WHAT YOU WILL DO: Reproduce the following material line for line, with no changes.

AVAILABLE DATA:

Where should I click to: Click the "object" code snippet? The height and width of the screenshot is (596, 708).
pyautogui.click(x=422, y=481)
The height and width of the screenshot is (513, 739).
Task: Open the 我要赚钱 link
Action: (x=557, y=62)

CORRECT RESULT:
Where should I click to: Click the "object" code snippet? The height and width of the screenshot is (596, 708).
pyautogui.click(x=422, y=481)
The height and width of the screenshot is (513, 739).
Task: Open the 我要赚钱 link
Action: (x=557, y=62)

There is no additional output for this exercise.